Start of Dataset records

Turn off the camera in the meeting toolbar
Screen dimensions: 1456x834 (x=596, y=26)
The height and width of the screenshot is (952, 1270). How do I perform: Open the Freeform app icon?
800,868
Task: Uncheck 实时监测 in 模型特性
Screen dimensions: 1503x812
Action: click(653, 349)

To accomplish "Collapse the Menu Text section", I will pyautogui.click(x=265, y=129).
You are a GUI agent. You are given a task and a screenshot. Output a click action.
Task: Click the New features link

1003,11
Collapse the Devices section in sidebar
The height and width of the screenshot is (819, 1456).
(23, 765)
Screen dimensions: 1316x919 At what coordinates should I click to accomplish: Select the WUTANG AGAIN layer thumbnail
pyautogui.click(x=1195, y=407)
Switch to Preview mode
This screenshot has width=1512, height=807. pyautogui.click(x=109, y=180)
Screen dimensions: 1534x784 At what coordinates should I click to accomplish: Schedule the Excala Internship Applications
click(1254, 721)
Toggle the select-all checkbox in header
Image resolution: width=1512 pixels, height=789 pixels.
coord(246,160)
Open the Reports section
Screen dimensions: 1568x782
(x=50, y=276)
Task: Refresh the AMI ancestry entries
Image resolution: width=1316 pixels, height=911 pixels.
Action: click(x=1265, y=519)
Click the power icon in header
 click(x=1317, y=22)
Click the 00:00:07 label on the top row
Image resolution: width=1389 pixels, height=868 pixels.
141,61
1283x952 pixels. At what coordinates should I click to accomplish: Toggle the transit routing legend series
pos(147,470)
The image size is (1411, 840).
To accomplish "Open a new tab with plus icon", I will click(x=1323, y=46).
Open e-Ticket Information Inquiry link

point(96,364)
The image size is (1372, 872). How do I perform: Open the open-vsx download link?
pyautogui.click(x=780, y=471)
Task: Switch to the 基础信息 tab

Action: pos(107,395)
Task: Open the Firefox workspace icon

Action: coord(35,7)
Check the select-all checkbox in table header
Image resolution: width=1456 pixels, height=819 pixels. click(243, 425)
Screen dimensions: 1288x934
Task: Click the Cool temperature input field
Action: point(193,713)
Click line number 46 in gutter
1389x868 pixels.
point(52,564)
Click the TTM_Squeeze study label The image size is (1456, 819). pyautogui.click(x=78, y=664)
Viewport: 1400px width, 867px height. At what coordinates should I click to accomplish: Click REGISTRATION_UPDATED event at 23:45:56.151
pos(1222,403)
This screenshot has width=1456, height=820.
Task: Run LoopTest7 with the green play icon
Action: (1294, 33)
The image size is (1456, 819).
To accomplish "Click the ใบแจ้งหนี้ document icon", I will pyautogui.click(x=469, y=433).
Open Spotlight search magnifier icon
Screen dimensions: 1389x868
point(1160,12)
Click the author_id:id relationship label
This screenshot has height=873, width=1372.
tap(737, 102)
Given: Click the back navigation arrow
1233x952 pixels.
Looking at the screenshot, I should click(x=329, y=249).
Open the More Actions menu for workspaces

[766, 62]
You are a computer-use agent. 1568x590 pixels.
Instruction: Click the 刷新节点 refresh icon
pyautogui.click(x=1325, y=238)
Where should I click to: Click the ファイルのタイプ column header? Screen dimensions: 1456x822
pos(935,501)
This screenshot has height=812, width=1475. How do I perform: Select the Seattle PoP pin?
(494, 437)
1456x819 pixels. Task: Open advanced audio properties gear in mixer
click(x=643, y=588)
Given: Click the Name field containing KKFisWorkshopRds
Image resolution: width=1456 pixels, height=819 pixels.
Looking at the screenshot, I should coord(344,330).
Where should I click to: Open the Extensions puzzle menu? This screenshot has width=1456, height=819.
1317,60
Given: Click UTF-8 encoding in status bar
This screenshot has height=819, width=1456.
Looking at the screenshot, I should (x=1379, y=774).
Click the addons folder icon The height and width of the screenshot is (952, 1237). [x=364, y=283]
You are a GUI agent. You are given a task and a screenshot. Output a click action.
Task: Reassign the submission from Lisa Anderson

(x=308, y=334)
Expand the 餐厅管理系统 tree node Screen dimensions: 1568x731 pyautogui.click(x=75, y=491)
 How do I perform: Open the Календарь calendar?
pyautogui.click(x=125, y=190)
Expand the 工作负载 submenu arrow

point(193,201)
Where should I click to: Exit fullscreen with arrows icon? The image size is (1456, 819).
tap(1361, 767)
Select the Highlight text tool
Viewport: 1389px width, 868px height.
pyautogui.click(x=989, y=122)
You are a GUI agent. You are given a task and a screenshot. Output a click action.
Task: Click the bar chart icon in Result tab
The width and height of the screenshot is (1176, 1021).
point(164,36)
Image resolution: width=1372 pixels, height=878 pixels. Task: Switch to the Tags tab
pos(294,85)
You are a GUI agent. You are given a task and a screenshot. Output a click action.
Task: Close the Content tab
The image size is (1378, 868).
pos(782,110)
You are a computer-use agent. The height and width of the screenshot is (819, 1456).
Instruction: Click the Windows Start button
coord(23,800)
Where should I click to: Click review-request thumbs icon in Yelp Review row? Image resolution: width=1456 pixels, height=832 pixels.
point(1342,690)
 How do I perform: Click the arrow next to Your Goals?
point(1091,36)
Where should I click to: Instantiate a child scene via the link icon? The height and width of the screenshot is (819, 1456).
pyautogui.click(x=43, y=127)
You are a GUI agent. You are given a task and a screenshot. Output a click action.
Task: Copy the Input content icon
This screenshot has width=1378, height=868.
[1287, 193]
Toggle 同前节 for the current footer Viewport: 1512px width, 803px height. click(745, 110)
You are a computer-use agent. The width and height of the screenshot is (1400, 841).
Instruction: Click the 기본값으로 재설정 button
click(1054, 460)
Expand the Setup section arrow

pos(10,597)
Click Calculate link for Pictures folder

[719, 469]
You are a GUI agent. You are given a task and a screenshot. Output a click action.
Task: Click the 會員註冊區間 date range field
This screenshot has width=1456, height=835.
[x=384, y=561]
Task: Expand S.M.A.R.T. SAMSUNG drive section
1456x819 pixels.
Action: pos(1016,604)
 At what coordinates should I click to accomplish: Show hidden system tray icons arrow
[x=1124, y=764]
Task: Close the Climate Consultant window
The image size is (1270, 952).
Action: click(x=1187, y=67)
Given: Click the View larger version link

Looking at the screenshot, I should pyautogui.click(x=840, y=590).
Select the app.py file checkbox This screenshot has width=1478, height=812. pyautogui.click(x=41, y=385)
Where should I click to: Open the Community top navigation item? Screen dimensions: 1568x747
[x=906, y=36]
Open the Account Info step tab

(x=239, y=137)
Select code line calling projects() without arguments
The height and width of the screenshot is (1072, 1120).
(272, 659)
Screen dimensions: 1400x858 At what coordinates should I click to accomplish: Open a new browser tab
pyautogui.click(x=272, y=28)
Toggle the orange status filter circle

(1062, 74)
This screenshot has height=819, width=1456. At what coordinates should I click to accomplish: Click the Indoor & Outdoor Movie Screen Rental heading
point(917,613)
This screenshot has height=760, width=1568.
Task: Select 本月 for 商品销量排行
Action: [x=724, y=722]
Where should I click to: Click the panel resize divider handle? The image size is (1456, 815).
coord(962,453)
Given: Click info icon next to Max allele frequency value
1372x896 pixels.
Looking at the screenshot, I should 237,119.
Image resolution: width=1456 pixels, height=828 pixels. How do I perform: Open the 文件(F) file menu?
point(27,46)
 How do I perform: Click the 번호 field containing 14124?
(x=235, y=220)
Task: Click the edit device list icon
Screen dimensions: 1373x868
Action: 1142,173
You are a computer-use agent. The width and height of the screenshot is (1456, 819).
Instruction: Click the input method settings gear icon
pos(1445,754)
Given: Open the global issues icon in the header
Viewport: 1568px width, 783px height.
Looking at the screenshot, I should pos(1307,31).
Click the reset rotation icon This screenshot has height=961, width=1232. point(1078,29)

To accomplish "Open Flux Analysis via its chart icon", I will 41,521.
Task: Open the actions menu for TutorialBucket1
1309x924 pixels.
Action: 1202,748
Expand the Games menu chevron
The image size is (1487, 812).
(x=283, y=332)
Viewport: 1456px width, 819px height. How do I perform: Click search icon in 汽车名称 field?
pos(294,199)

End of Dataset records

### Task description
Output the lines above between the one holding "Image resolution: width=1372" and the one holding "You are a computer-use agent. The height", inclusive, with nothing before or after them.

### Answer for this exercise
Image resolution: width=1372 pixels, height=878 pixels. Task: Switch to the Tags tab
pos(294,85)
You are a GUI agent. You are given a task and a screenshot. Output a click action.
Task: Close the Content tab
The image size is (1378, 868).
pos(782,110)
You are a computer-use agent. The height and width of the screenshot is (819, 1456).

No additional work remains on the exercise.